Here is how Charlotte has dealt with the new problem:
Rapidly growing cities benefit from scale economics. As a city grows, it spreads the fixed costs of providing services across more units, thus lowering unit costs and enabling taxes to stay low. This is doubly true as cities spread into undeveloped "greenfields," where there are few legacy costs. This can make cities look well managed when in fact they are simply benefitting from growth.
The real question is what happens when the growth cycle ends and unit costs either flatline or start going up. Can the city find sustainability demographically, economically and fiscally without growth as a fuel?
One city facing this challenge is Charlotte, N.C. The Charlotte Observer recently took a refreshingly candid look at how rapid population growth and annexation had enabled the city to spend more money without raising taxes. But that free ride is coming to an end. "We are in a different universe now," Republican city council member Warren Cooksey told the newspaper. "Cities have identifiable growth cycles, and Charlotte is entering into a new one." . . .
Not only is Charlotte now limited in its ability to annex, but it is facing an overhang of capital upgrades to bring many areas of the city up to par in services. As a result, taxes are going up.
. . . Even the most prosperous and seemingly invincible cities can be undone when trends shift and growth fades. . . .
Click here to read the rest of this prescient article.  

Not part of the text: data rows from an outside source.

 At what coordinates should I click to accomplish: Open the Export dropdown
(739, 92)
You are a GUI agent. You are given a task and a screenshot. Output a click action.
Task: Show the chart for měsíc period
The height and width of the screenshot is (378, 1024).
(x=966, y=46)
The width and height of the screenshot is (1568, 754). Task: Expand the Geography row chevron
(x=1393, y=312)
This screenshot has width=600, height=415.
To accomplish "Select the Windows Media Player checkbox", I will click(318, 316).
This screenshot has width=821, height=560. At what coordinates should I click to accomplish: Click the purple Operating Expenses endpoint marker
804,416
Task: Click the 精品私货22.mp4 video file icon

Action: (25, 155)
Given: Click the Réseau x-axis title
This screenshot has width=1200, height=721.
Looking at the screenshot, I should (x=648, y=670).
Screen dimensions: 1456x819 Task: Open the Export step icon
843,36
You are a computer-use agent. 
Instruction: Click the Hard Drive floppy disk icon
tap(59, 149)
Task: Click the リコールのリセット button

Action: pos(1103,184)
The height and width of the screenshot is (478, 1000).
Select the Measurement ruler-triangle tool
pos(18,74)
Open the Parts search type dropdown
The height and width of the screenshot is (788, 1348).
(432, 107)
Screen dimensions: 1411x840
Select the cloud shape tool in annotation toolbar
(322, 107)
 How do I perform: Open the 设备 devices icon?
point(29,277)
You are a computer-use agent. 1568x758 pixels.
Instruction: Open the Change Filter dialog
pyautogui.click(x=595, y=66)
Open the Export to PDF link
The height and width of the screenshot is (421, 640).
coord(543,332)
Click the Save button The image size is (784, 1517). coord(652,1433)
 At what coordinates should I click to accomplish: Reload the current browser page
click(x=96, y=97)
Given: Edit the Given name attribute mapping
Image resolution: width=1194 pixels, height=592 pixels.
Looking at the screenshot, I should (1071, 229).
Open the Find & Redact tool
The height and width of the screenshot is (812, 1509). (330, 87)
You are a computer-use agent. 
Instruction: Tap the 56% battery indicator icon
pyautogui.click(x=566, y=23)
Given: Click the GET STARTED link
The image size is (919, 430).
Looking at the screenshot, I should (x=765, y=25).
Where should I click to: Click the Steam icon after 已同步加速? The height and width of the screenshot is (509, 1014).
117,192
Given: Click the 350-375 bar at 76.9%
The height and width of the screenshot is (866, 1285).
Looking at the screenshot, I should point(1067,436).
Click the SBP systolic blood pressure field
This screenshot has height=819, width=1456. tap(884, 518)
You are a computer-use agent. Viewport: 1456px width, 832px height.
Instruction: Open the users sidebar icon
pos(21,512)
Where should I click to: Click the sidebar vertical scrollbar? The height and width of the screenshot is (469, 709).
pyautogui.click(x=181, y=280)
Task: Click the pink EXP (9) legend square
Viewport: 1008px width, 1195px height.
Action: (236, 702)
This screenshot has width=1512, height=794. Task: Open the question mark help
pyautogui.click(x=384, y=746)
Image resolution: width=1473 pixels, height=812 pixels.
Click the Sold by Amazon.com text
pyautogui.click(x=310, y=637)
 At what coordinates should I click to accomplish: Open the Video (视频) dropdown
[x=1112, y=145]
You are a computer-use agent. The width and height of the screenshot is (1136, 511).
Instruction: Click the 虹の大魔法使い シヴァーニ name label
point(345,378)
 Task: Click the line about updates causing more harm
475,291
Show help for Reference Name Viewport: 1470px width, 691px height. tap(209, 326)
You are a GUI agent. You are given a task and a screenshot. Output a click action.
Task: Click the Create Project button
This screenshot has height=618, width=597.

So far, Fairfax County has refused to acknowledge its changed fortunes, and soon we will all have to pay for it.  

1 comment:

  1. Very interesting article, indeed, Terry. I would toss in the "energy factor" when talking about limits to growth or the end of growth. With the "energy returned on energy invested" figure (in fossil fuels) down from 100:1 in the early 1900's to 50:1 or 30:1 now, how can we sustain growth in an economy built on the promise of cheap fossil fuels? This is particularly true when one considers the amount of fossil fuels and their derivatives used in agriculture. If more and more income has to go to basic necessities because of increasing prices, where will growth come from? (Where our food comes from in Fairfax County is another subject worth exploring - another day.)